(Pixel coordinate grounding data)

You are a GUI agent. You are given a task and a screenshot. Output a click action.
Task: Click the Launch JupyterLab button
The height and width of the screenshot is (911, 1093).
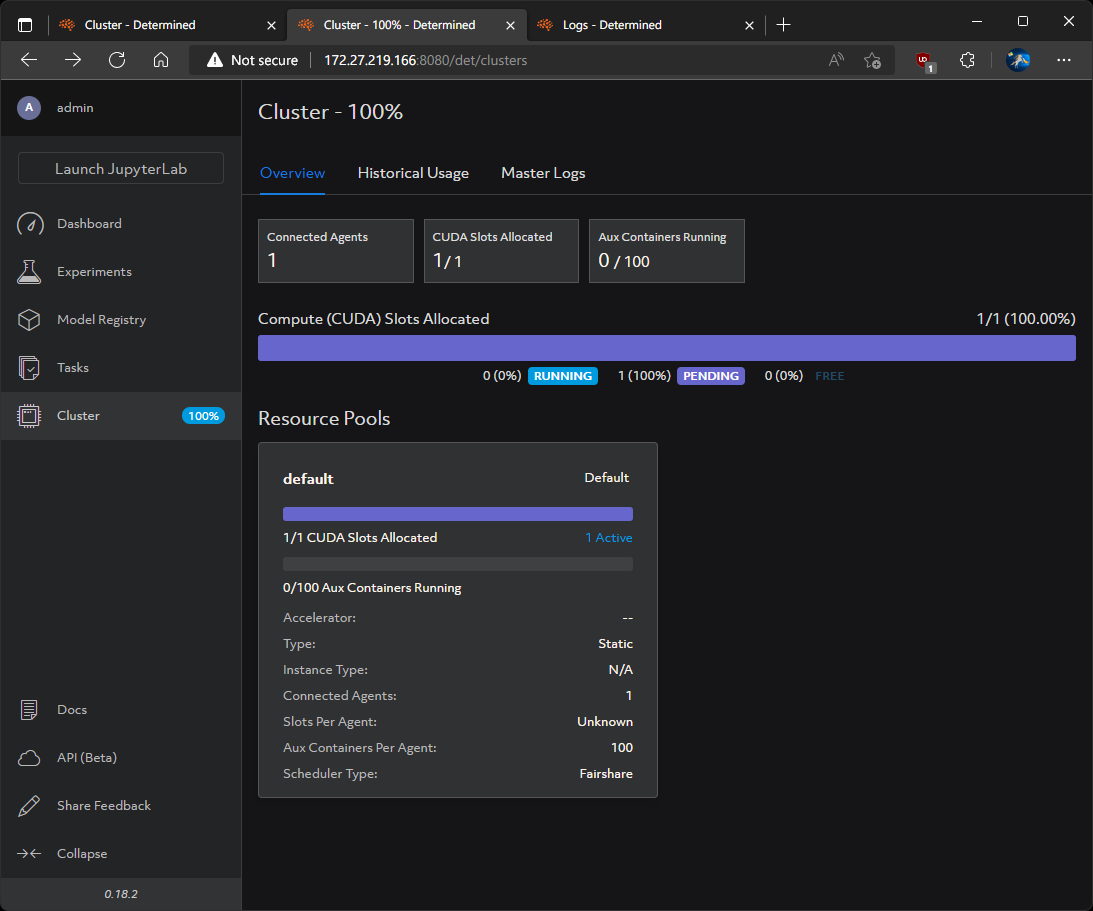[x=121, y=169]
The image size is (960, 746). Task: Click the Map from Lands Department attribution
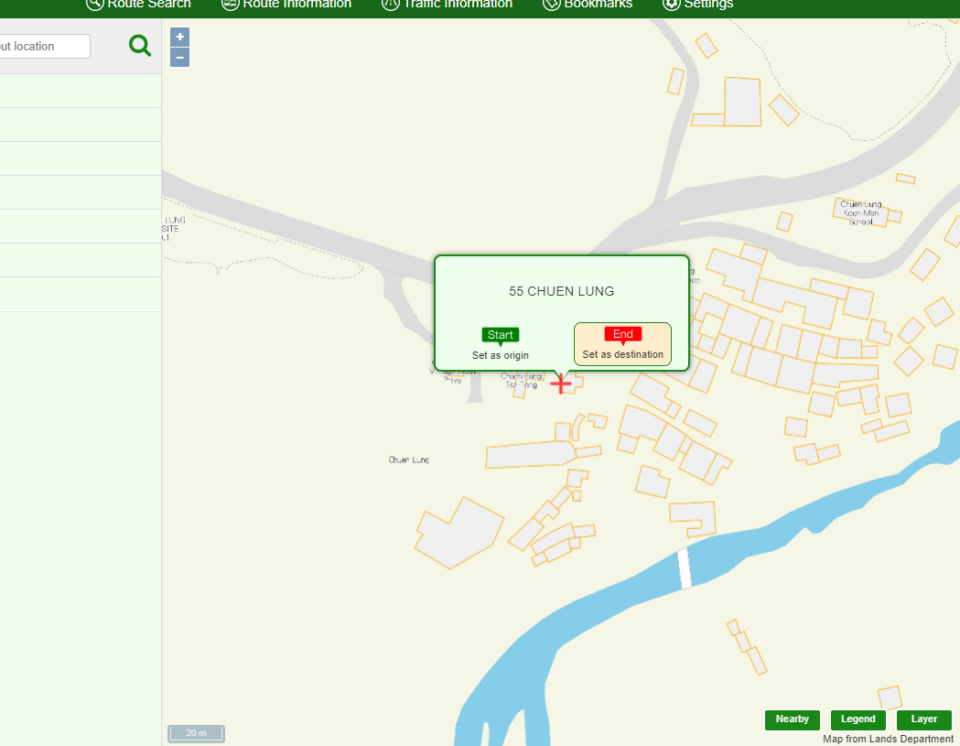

**PROBLEM TO WORK ON**
Copy each line above exactly, with no images.

**SOLVED PROBLEM**
You are a GUI agent. You are given a task and a screenshot. Output a click action.
Task: Click the Launch JupyterLab button
The height and width of the screenshot is (911, 1093).
[x=121, y=169]
The image size is (960, 746). Task: Click the Map from Lands Department attribution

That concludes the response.